Judas et Satan dans les évangiles…

12 juin 2022Lionel Thébaud

D. me fait la remarque suivante : « Dans les évangiles, certains disent que Judas trahit Jésus pour de l’argent, mais d’autres disent que Satan l’a poussé à trahir Jésus. Tu peux m’expliquer ça ? » Mmmh je ne sais pas si je peux expliquer ça, mais enfin, je veux bien essayer d’apporter des éléments de réflexion. A toi de voir si tu peux construire du sens avec ça !

D’abord, comme c’est une question que je ne me suis jamais posée, je commence par le commencement : analyse de texte. Reprenons les évangiles et regardons ce qui y est écrit.

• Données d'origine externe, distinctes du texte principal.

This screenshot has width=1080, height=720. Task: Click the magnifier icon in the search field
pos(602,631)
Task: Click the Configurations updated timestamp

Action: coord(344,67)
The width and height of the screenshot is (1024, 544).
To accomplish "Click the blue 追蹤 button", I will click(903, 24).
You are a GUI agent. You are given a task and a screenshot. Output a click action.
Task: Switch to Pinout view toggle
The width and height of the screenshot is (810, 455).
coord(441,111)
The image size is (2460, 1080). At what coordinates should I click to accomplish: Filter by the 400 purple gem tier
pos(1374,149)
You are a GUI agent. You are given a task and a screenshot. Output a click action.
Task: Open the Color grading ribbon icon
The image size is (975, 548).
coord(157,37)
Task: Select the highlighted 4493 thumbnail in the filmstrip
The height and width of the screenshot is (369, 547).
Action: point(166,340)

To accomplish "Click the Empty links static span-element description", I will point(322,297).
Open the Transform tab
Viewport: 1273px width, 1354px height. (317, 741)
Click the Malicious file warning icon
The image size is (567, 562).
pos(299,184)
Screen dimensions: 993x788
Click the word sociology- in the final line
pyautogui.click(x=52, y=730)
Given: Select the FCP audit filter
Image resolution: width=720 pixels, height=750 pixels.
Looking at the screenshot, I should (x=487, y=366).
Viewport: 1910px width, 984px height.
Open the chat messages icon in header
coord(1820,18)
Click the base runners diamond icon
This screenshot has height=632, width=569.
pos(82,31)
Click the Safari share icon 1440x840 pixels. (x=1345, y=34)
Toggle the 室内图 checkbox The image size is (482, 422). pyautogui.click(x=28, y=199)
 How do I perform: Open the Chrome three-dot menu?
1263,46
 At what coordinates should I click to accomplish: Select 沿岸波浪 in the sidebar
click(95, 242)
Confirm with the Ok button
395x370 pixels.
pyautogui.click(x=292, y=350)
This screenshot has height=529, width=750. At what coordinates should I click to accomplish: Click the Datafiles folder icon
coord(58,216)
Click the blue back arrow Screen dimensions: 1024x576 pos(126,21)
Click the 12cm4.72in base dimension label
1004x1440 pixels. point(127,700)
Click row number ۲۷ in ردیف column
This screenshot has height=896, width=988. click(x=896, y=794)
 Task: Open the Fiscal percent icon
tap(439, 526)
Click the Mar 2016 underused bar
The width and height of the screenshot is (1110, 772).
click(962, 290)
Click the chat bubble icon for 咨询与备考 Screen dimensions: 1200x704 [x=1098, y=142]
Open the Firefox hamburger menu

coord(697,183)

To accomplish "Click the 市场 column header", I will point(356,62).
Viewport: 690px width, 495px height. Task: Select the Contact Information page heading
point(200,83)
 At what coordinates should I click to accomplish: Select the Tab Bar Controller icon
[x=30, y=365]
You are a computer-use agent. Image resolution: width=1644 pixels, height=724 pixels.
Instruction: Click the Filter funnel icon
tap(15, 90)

La fête des Pains sans levain, appelée la Pâque, approchait.
Les chefs des prêtres et les spécialistes des Écritures cherchaient un moyen de mettre à mort Jésus,
mais ils avaient peur du peuple.
Alors Satan entra dans Judas, appelé l’Iscariote, qui était l’un des douze disciples.
Luc 22.1-3

C’était juste avant la fête de la Pâque.
Jésus savait que l’heure était venue pour lui de quitter ce monde pour aller auprès du Père.
Il aimait les siens qui étaient dans le monde, il les aima jusqu’au bout.
Jésus et ses disciples prenaient le repas du soir.
Le diable avait déjà fait germer dans le cœur de Judas, fils de Simon l’Iscariote, l’idée de livrer Jésus (…).
Après que Judas eut pris le morceau, Satan entra en lui.
Jésus lui dit : « Ce que tu es sur le point de faire, fais-le vite ! »
Aucun de ceux qui étaient à table ne comprit pourquoi il lui disait cela.
Comme Judas tenait la bourse,
plusieurs pensaient que Jésus lui demandait d’aller acheter ce dont ils avaient besoin pour la fête,
ou de faire un don aux pauvres.
Judas prit donc le morceau de pain et sortit aussitôt.
Il faisait nuit.
Jean 13.1-2, 27-30

En regardant ce qui se passe dans l’évangile selon Matthieu (26.1-5) et selon Marc (14.1-2), on se rend compte qu’en effet, la manière de raconter l’histoire est sensiblement différente : il n’y est pas question d’un diable ou d’un satan qui agit sur Judas. Merci d’avoir remarqué ce point de détail !

Pour avancer dans notre enquête, il va sans doute falloir fouiller dans les théologies développées dans chacun des évangiles, et apporter quelques essais de définition des termes. Mais comme toujours, en essayant de rendre ça facile à lire. Bon courage, Lionel ! Oui, eh bien bon courage aussi à toi qui me lis !!!

Judas dans les évangiles

Commençons par évoquer rapidement le personnage de Judas.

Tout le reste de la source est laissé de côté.